Rapporti di lavoro

Via libera all’accesso nel pc del lavoratore che viola le regole d’uso aziendali

di Marina Castellaneta

L’accesso ai file di un dipendente, sul computer aziendale, è possibile se il lavoratore non rispetta le regole interne fissate dall’azienda sull’etichettatura dei documenti.

A tornare sulla questione del bilanciamento tra potere di controllo del datore di lavoro e tutela della vita privata del dipendente è stata la Corte europea dei diritti dell’uomo, con la sentenza depositata il 22 febbraio nel caso «Libert contro Francia» (ricorso n. 588/13). All’esame dei giudici, l’utilizzo per fini personali dei computer messi a disposizione dall’azienda per l’attività professionale.

Questa volta a rivolgersi a Strasburgo è stato il dirigente della società nazionale delle ferrovie francesi, che era stato soggetto ad alcuni controlli. Il suo computer era stato visionato dall’azienda e, poiché vi erano stati trovati filmati di natura pornografica e alcune false attestazioni a beneficio di terzi, era scattato il licenziamento.

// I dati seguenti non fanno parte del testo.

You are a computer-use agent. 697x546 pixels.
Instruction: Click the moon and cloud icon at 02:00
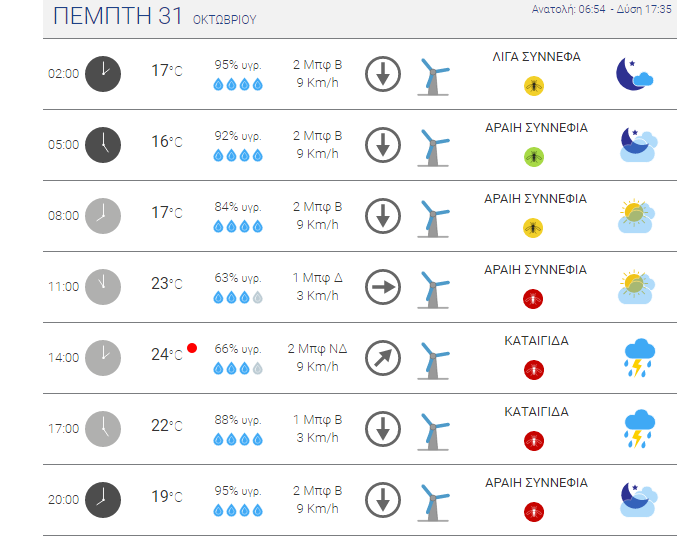635,74
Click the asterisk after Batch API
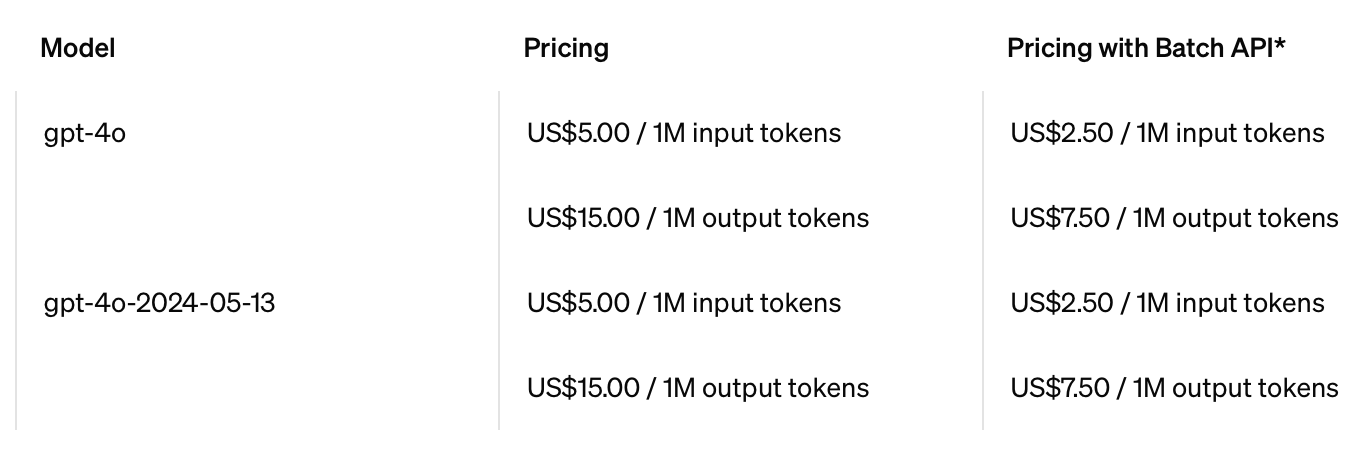The height and width of the screenshot is (450, 1366). pyautogui.click(x=1279, y=46)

Il dirigente aveva quindi avviato un’azione giurisdizionale interna, ma il suo ricorso era stato respinto. Di qui la scelta di rivolgersi alla Corte europea, la quale però gli ha dato torto.

Prima di tutto, Strasburgo ha stabilito che anche le attività lavorative rientrano nel perimetro dell’articolo 8 della Convenzione europea, che assicura il diritto al rispetto della vita privata. Questo perché si tratta di attività con cui l’individuo forma la propria identità sociale, anche grazie alla possibilità «di sviluppare relazioni con il mondo esterno». Pertanto, nella sfera di protezione dell’articolo 8 rientrano anche conversazioni, email e altre attività che si svolgono all’interno dei luoghi di lavoro.

Il datore (che in questo caso, a differenza di altri precedenti, era un ente pubblico) ha obblighi di non ingerenza nella privacy del lavoratore; ma a tal proposito la stessa Convenzione ammette alcune deroghe da interpretare restrittivamente. Qualora l’ingerenza persegua infatti un fine legittimo, come la tutela di diritti altrui, una limitazione del diritto alla privacy è ammissibile. E tra questi fini “legittimi” c’è anche quello di tutelare il buon funzionamento dell’azienda e di imporre ai propri dipendenti il rispetto dei doveri professionali.

Il datore di lavoro – scrive la Corte europea – «può legittimamente voler assicurare che i dipendenti utilizzino le attrezzatture informatiche messe a loro disposizione per il compimento delle proprie funzioni in conformità agli obblighi contrattuali e al regolamento applicabile». Se poi consente anche l’utilizzo del computer a fini personali, ma impone l’osservazione di alcuni standard di comportamento, si può considerare rispettato il principio di proporzionalità. Di conseguenza, se non rispetta gli standard già chiaramente indicati, il lavoratore può subire un controllo.

Nella circostanza in esame, il dirigente aveva violato le regole di condotta aziendali perché aveva inserito i suoi file nel disco fisso classificandoli come “D: dati personali”, non rispettando la richiesta dell’azienda di utilizzare nel caso una specifica opzione su outlook (modalità privata).

La Cedu ha condiviso dunque la scelta dei giudici nazionali, secondo i quali il fatto che sulla cartella fosse stata apposta la dicitura “dati personali” poteva anche far pensare a file di lavoro trattati personalmente dal dipendente, ma non privati.